A decision in this regard was reached on Sunday night following marathon talks convened at the behest of Kerala Chief Minister Oommen Chandy.

With the decision to enhance the bonus, the women workers have called off their nine-day strike.

On the demand for wage increase, the Chief Minister later told reporters the issue will be discussed at the Plantation Labour Committee meeting scheduled for September 26.

Production loss

A top KDHP official put the loss at ₹30 crore due to loss of production for 10 days given this is the high-cropping period. Asked about the impact of the strike, he told BusinessLine from Munnar that although the strike lasted for only 10 days, it will have a recurring effect on the productivity for a whole month.

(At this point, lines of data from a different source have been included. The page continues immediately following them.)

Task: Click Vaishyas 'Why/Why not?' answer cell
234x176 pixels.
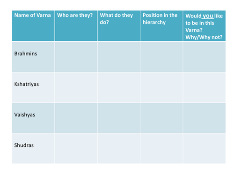Action: click(x=205, y=118)
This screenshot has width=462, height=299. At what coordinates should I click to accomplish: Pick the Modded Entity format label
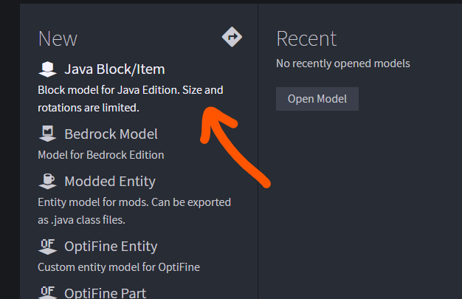110,181
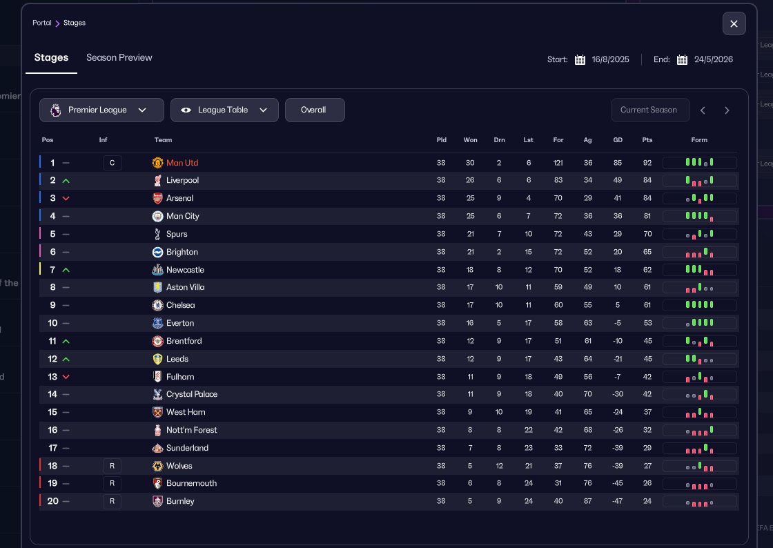Click the start date calendar icon
The image size is (773, 548).
tap(580, 59)
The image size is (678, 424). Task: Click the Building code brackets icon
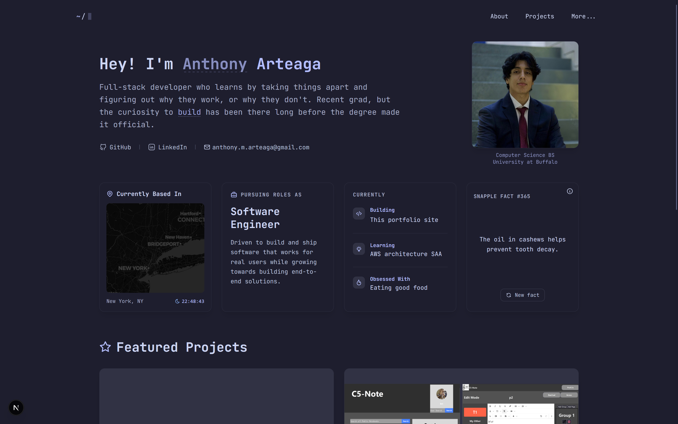[359, 214]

It will take more time to restart operations in all the tea factories. On the extra expenses, he said the company has to pump in an additional ₹5 crore which has to be paid to workers as ex-gratia. “This is a loss and cannot be made up when the sector is in a crisis”, he added.

The women tea pluckers struck work demanding an increase in their wages and bonus, as the company had announced a 10 per cent bonus for the year following drop in net profits.

The meagre payment for their 12-hour job at ₹210 per day for picking 80 kg of leaves for years had led the workers to agitation. However, highly-placed sources in the tea industry described the developments as ‘unfortunate’ at a time when the industry is going through its toughest times.

“The rates are fixed in an emotional and political manner, which will be disastrous for the whole sector”, he said.

It is wrong to say workers are getting only ₹210 per day as wages. Today, the average cost of a worker is ₹350 without taking into consideration the expenses on social welfare and wage-related costs such as PF, leave wages, gratuity etc, he said.

It is agreed that there should be an increase in wages considering the high cost of living. At the same time, there will be an increase in workers’ output also as 65 per cent of production cost in tea is labour, he added.

A veteran trade union leader said, on the condition of anonymity, the government’s inaction to facilitate timely revision of wages and improving housing and welfare measures of the workers as per the Plantation Act exacerbated their anger towards the government.

Silver lining

One positive outcome of the spontaneous protest of workers is that all parties – the company, trade unions and the government – were chastened enough to undo the damage. Ultimately, workers won and other parties acted appropriately.

However, he pointed out strikes across the country against the pathetic conditions of workers will not end peacefully.

“That makes Kerala unique and distinct from the rest of India,” he added.